Summer in the Village returns with art, music

June 11, 2013

» click to enlarge «
Lathrup Village residentMarion Sanford browses handmade dolls by artist Michele Sapp at last year’s Summer in the Village art fair.

LATHRUP VILLAGE — They are small dolls, some made of recycled plastic, others of fabrics and fiber, all without faces and each with individual inspiration.

“I’m a doll artist who makes African-inspired dolls. They don’t necessarily represent any particular country or culture. I’m more inspired by the spirit of the people,” said Michele Sapp, the artist behind Annie’s Girls. Her business, started in 2002, is named after her grandmother, who passed away the same year.

“When I made my first one, I thought of my grandmother, and it just felt right.”

Sapp is one of nearly 30 artists who will be sharing her creations with the community at the 10th annual Michigan First Summer in the Village June 15. She explained that she makes each doll unique, and though she sees beautiful colors and a love of textures on the outside, with strength and courage and perseverance on the inside, her customers see whatever is invoked within them.

“That’s because I don’t put faces on the dolls, as a rule. I don’t because I feel that in society, we judge people based on their physical characteristics and we don’t know anything about their true spirit,” Sapp, a Farmington Hills resident, said. “So I prefer to not put faces on them and let the viewer see the inner beauty of the doll.”

Sapp, who is the only artist of her kind in the show, said people really respond to that idea, and her customer base spans males and females, all ages and all races.

Sapp sells her dolls inside the Detroit Institute of Arts and in exhibits across the state. She is even featured in galleries throughout the nation, and said Lathrup Village’s art fair remains among the most accommodating and pleasant experiences she’s had as an artist.

She noted the hard-workers in the city and little things, like assistance during setup and volunteer support, have made her feel welcomed the nine years she’s taken part, and therefor part of the tradition.

“That’s why I keep going back every year,” she added.

City Administrator Jeff Mueller noted that not only is this the 10th Summer in the Village festival, it coincides with Lathrup Village’s 60th anniversary as a city next month. 

“What was at first just trying something out has really turned out to be something that’s stuck around,” Mueller said of the event. “It’s evolved, and I’m really looking forward to it.”

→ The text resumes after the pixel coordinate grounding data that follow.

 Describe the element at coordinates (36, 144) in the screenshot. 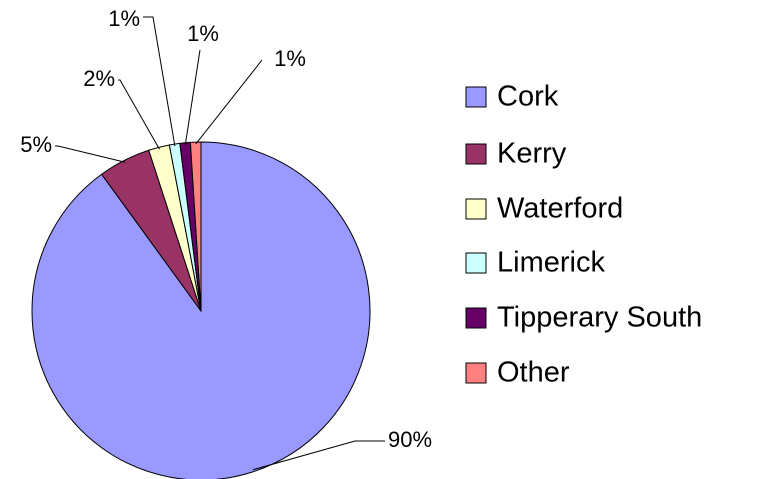

I see `data-label: 5%` at that location.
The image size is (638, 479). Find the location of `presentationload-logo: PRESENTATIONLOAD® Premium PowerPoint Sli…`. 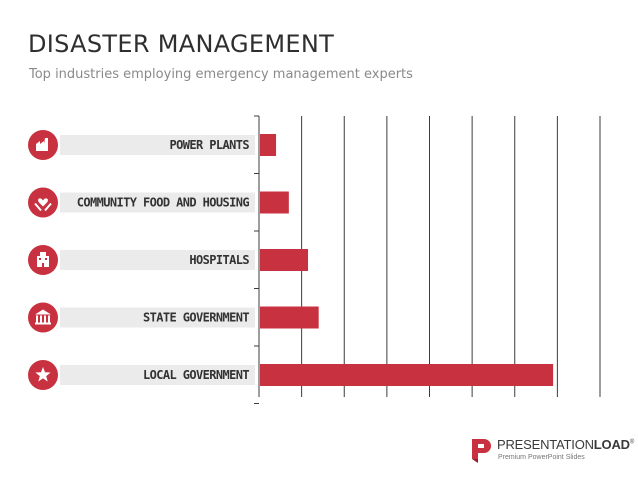

presentationload-logo: PRESENTATIONLOAD® Premium PowerPoint Sli… is located at coordinates (552, 451).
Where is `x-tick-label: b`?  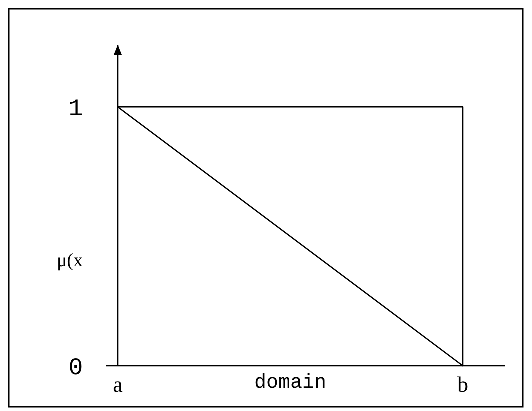 x-tick-label: b is located at coordinates (463, 384).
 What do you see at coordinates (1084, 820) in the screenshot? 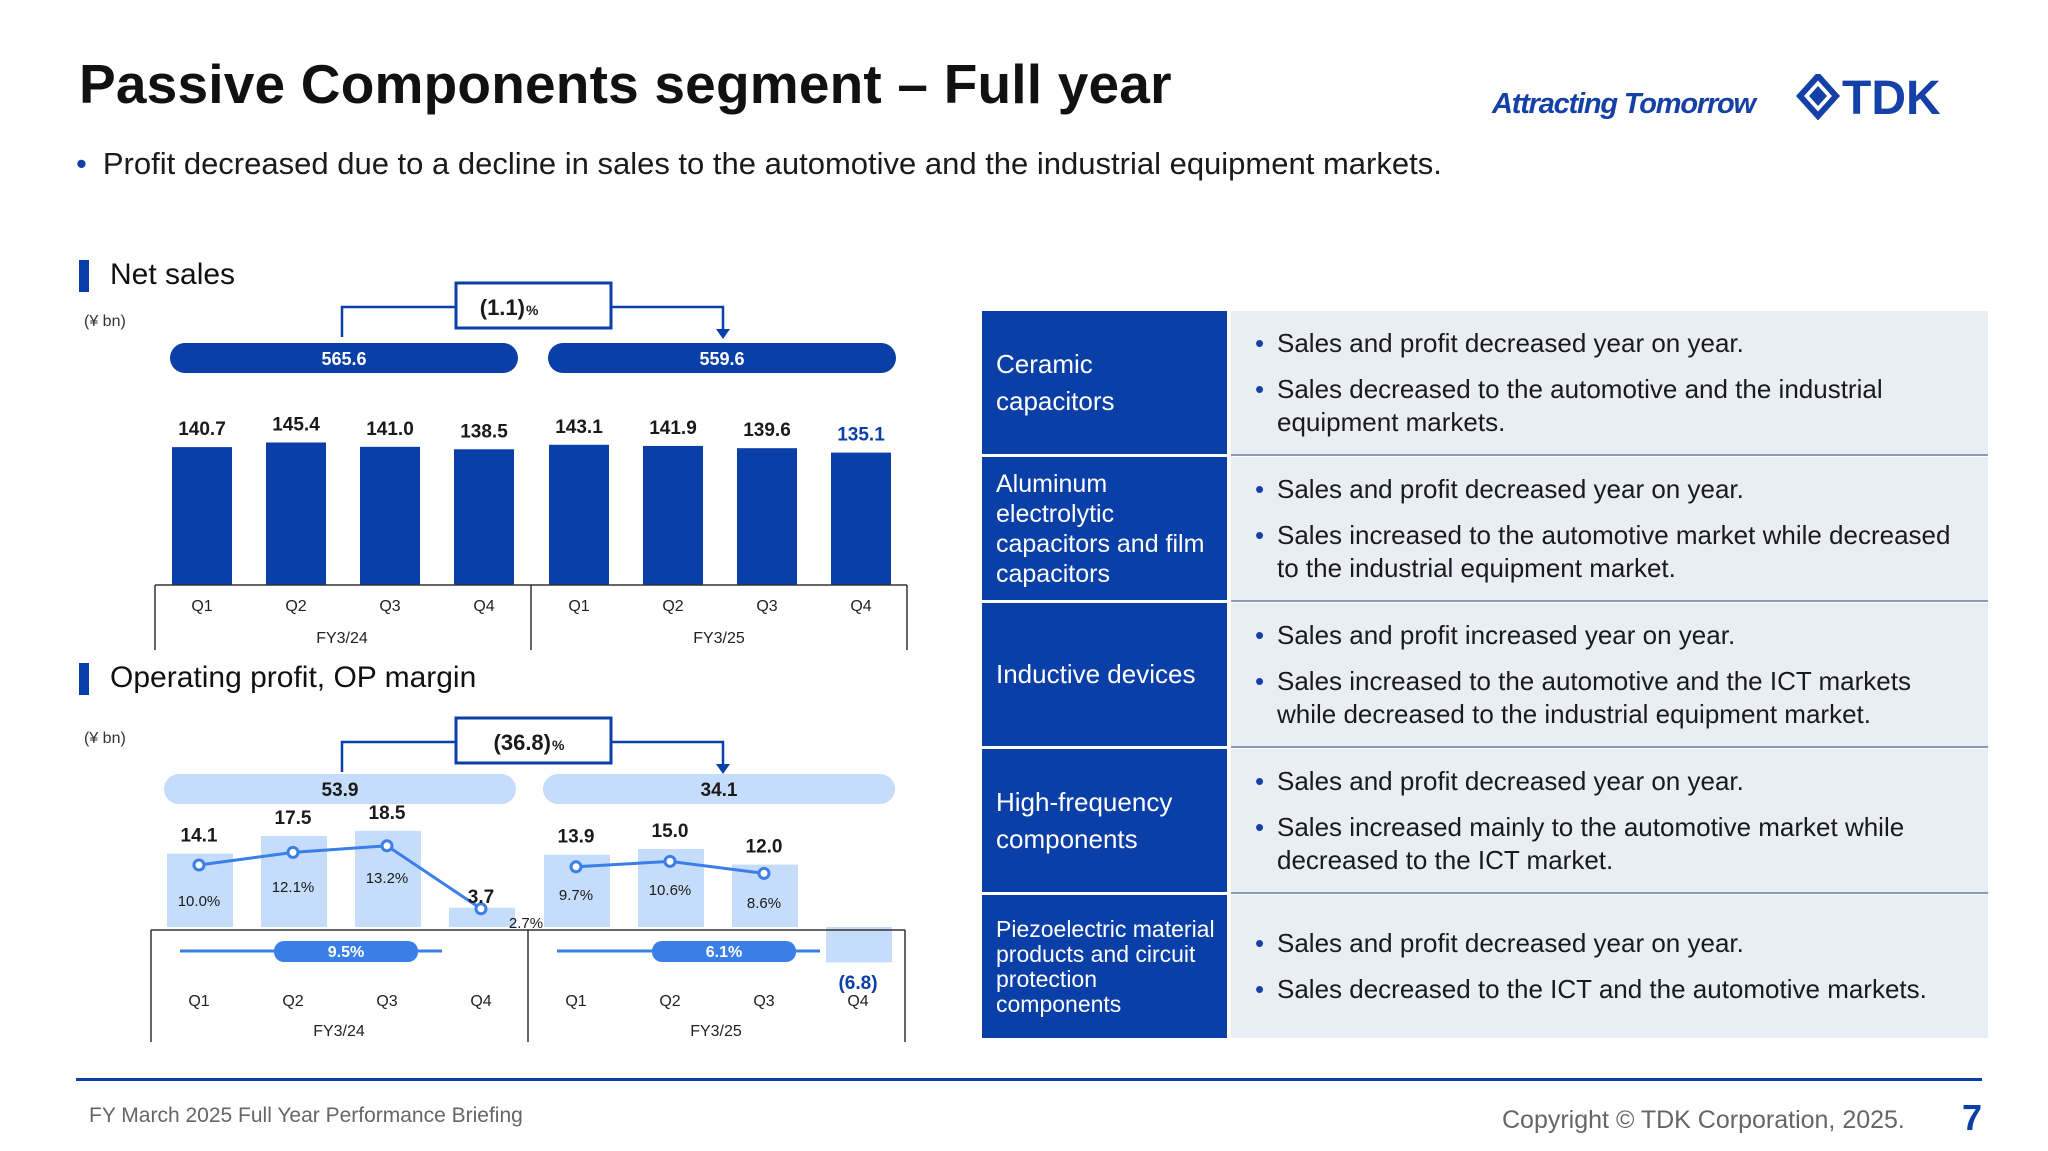
I see `segment-name-text: High-frequency components` at bounding box center [1084, 820].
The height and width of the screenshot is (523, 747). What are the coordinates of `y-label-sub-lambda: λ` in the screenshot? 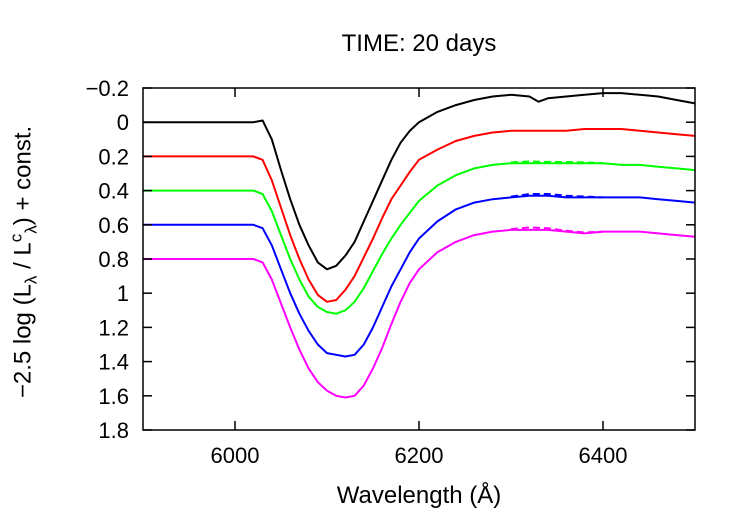 It's located at (31, 280).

Along with the volunteers, Mueller cites Recreation Coordinator Maralee Rosemond and Art Fair Event Chair Renee McClain, who has chaired all 10 years, as the masterminds behind the annual festival. He said it’s definitely become part of the community.

“We bring in about 6,000 people: residents, people who used to live in the city, people from all over southeastern Michigan,” he added.

The event includes the Oakland County Parks and Recreation-sponsored BBQ Battle, the art fair, free kids’ activities, a mini-pub, a food court and live concerts. The Blues Brothers tribute, “The Soul Men” with “Shady Drive” will journey from Cleveland, Ohio, to be the day’s main act at 7 p.m. Tim McGraw and Beatles tribute bands will also perform.

Admission, parking and activities for kids are free.

The BBQ Battle kicks off at 9 a.m., with awards given at 6 p.m. to the day’s best grill masters. The art fair will run 11 a.m.-7 p.m., and the family-fun area, which includes a kayak in the Lathrup Pond, the Liberty School Butterfly Farm, face painting, Make-n-Take Treasures and other activities, will run 11 a.m.-5 p.m. The mini-pub, complete with entertainment, will feature $2 Michigan craft beers from 11 a.m. until 10:30 p.m.